We are now able to routinely sequence human genomes at single-base resolution. However, our ability to interpret the functional consequences of detected mutations has lagged behind. Computational approaches scale well but have poor accuracy, whereas retrospective analysis of detected variants has high accuracy but does not scale well. In order to solve this problem, a new experimental paradigm has emerged to empirically characterize the effects of mutations with high accuracy at scale. This approach takes advantage of recent and ongoing improvements in DNA synthesis and sequencing, and has the potential to offer unprecedented insight into protein biochemistry and human disease. We believe these insights will prove to be critical for unlocking the potential of genomic medicine. In this project we seek to comprehensively assess multiple molecular effects of PTEN mutations on protein function, and assess the utility of this data as a predictor for human clinical phenotype. The PTEN protein is a tumor suppressor that is frequently mutated in diverse human cancers and in the germline of some individuals with overgrowth disorders, cancer predisposition syndromes, or autism. Currently, it is impossible to predict the effects of the vast majority of PTEN germline mutations. Since the phenotypic spectrum of PTEN mutation carriers is broad, it would be highly valuable to understand the ways in which phenotypic outcomes arise from PTEN mutation genotypes.

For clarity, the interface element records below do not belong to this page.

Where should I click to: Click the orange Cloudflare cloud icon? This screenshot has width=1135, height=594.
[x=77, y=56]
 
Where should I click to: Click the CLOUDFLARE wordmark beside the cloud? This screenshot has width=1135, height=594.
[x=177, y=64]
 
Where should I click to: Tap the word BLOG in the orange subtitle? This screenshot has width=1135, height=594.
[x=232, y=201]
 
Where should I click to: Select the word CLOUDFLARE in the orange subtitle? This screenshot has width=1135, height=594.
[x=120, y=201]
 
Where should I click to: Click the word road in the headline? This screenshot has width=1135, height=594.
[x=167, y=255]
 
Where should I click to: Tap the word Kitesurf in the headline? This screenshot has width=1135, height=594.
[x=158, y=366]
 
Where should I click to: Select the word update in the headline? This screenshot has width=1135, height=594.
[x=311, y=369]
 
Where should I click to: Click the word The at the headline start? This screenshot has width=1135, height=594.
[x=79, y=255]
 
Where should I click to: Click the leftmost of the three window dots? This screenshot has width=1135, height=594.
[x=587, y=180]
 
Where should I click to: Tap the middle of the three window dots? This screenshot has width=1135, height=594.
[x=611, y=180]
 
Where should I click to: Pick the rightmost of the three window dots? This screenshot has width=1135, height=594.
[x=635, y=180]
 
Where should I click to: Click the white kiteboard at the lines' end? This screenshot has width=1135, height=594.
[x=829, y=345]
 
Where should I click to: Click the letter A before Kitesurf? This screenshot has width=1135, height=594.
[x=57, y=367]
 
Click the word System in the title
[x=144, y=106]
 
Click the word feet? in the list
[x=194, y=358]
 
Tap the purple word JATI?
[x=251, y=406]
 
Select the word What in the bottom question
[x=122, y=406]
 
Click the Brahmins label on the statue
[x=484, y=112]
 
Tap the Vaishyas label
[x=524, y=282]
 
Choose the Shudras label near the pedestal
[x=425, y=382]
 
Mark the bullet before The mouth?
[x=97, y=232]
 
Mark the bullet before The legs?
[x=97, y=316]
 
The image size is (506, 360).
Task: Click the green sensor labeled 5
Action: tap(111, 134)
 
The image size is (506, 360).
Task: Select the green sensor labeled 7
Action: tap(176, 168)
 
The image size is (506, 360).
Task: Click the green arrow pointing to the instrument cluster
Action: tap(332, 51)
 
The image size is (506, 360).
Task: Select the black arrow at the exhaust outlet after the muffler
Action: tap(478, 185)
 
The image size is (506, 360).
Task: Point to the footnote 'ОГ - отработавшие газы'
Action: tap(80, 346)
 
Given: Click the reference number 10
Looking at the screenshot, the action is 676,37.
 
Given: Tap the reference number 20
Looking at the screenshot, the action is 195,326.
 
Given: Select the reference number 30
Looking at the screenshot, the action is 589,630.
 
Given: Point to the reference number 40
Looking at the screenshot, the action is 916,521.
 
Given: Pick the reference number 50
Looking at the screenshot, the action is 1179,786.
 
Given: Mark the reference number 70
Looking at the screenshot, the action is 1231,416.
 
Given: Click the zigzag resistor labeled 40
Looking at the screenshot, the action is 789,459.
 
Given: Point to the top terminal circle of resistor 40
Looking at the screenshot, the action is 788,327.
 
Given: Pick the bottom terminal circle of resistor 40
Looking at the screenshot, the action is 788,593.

In Aim 1, we will first employ a yeast-based screen to assess the effects all PTEN single amino acid mutations on lipid phosphatase activity, the primary biochemical function of PTEN protein. It is known that several pathogenic variants are destabilized. Therefore, in Aim 2, we will perform a second, independent screen to assess the steady state protein stability of all PTEN single amino acid mutations.
In Aim 3, we will use the data derived from this study as well as publically available biochemical information to train a classifier model to predict the relationship between the mutation genotypes and clinical phenotypes observed in humans. These data will increase our fundamental understanding of PTEN function and the role of mutations in diverse disorders, and could provide a valuable clinical tool that would increase the quality of life for PTEN mutation carriers.
Mutations in the gene PTEN are causal for a diverse set of clinical disorders ranging from cancer to autism spectrum disorder. Here, we seek to gain new fundamental insights into the functional relationships between PTEN mutations and clinical presentations by prospectively characterizing the effects of all single amino acid PTEN mutations in parallel. These data will allow the creation of new models that can predict risk of specific PTEN mutations for different clinical outcomes and potentially lead to personalized therapies, early interventions, and optimal outcomes for PTEN mutation carriers.